Aim: Output the listing below line for line, with no changes.

--

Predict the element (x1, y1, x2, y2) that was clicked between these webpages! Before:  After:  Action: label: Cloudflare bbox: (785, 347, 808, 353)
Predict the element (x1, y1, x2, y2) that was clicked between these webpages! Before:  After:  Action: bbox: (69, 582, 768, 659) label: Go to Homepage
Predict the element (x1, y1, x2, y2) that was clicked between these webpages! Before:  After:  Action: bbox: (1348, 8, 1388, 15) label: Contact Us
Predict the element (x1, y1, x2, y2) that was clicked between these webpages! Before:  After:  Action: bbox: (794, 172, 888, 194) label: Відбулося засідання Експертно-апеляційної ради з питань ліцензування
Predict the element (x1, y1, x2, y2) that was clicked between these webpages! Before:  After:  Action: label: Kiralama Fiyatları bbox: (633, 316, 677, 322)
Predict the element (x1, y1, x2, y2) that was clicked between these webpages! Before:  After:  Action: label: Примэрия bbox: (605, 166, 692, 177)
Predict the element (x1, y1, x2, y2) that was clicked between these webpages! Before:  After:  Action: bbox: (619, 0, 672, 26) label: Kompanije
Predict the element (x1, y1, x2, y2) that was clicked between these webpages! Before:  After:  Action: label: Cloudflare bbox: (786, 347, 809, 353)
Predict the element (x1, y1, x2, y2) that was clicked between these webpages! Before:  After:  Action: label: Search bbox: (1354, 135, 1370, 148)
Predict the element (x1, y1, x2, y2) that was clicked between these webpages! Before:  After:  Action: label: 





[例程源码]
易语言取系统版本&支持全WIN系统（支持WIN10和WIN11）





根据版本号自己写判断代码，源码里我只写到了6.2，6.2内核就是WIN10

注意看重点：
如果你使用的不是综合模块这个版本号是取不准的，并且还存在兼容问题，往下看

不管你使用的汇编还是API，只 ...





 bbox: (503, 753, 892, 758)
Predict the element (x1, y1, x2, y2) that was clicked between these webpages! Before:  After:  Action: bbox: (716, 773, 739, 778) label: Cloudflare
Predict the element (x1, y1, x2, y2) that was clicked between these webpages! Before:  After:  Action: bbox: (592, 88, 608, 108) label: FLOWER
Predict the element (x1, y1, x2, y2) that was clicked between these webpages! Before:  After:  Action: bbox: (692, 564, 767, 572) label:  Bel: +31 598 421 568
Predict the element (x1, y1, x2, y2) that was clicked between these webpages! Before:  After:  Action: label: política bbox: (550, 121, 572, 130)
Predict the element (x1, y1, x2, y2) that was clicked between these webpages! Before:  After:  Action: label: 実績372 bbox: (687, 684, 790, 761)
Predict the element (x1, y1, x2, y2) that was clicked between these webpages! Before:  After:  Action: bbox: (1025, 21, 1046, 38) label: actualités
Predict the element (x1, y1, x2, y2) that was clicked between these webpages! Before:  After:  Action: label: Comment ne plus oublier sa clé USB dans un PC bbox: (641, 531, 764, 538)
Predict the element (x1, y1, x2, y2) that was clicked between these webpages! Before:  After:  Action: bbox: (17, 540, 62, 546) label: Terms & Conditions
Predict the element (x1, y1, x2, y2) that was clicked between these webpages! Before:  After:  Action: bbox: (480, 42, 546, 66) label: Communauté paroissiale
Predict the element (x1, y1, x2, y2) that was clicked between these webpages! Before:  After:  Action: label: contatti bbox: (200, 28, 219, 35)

--

Finished exercise:
Predict the element (x1, y1, x2, y2) that was clicked between these webpages! Before:  After:  Action: label: Cloudflare bbox: (785, 347, 808, 353)
Predict the element (x1, y1, x2, y2) that was clicked between these webpages! Before:  After:  Action: bbox: (69, 582, 768, 659) label: Go to Homepage
Predict the element (x1, y1, x2, y2) that was clicked between these webpages! Before:  After:  Action: bbox: (1348, 8, 1388, 15) label: Contact Us
Predict the element (x1, y1, x2, y2) that was clicked between these webpages! Before:  After:  Action: bbox: (794, 172, 888, 194) label: Відбулося засідання Експертно-апеляційної ради з питань ліцензування
Predict the element (x1, y1, x2, y2) that was clicked between these webpages! Before:  After:  Action: label: Kiralama Fiyatları bbox: (633, 316, 677, 322)
Predict the element (x1, y1, x2, y2) that was clicked between these webpages! Before:  After:  Action: label: Примэрия bbox: (605, 166, 692, 177)
Predict the element (x1, y1, x2, y2) that was clicked between these webpages! Before:  After:  Action: bbox: (619, 0, 672, 26) label: Kompanije
Predict the element (x1, y1, x2, y2) that was clicked between these webpages! Before:  After:  Action: label: Cloudflare bbox: (786, 347, 809, 353)
Predict the element (x1, y1, x2, y2) that was clicked between these webpages! Before:  After:  Action: label: Search bbox: (1354, 135, 1370, 148)
Predict the element (x1, y1, x2, y2) that was clicked between these webpages! Before:  After:  Action: label: 





[例程源码]
易语言取系统版本&支持全WIN系统（支持WIN10和WIN11）





根据版本号自己写判断代码，源码里我只写到了6.2，6.2内核就是WIN10

注意看重点：
如果你使用的不是综合模块这个版本号是取不准的，并且还存在兼容问题，往下看

不管你使用的汇编还是API，只 ...





 bbox: (503, 753, 892, 758)
Predict the element (x1, y1, x2, y2) that was clicked between these webpages! Before:  After:  Action: bbox: (716, 773, 739, 778) label: Cloudflare
Predict the element (x1, y1, x2, y2) that was clicked between these webpages! Before:  After:  Action: bbox: (592, 88, 608, 108) label: FLOWER
Predict the element (x1, y1, x2, y2) that was clicked between these webpages! Before:  After:  Action: bbox: (692, 564, 767, 572) label:  Bel: +31 598 421 568
Predict the element (x1, y1, x2, y2) that was clicked between these webpages! Before:  After:  Action: label: política bbox: (550, 121, 572, 130)
Predict the element (x1, y1, x2, y2) that was clicked between these webpages! Before:  After:  Action: label: 実績372 bbox: (687, 684, 790, 761)
Predict the element (x1, y1, x2, y2) that was clicked between these webpages! Before:  After:  Action: bbox: (1025, 21, 1046, 38) label: actualités
Predict the element (x1, y1, x2, y2) that was clicked between these webpages! Before:  After:  Action: label: Comment ne plus oublier sa clé USB dans un PC bbox: (641, 531, 764, 538)
Predict the element (x1, y1, x2, y2) that was clicked between these webpages! Before:  After:  Action: bbox: (17, 540, 62, 546) label: Terms & Conditions
Predict the element (x1, y1, x2, y2) that was clicked between these webpages! Before:  After:  Action: bbox: (480, 42, 546, 66) label: Communauté paroissiale
Predict the element (x1, y1, x2, y2) that was clicked between these webpages! Before:  After:  Action: label: contatti bbox: (200, 28, 219, 35)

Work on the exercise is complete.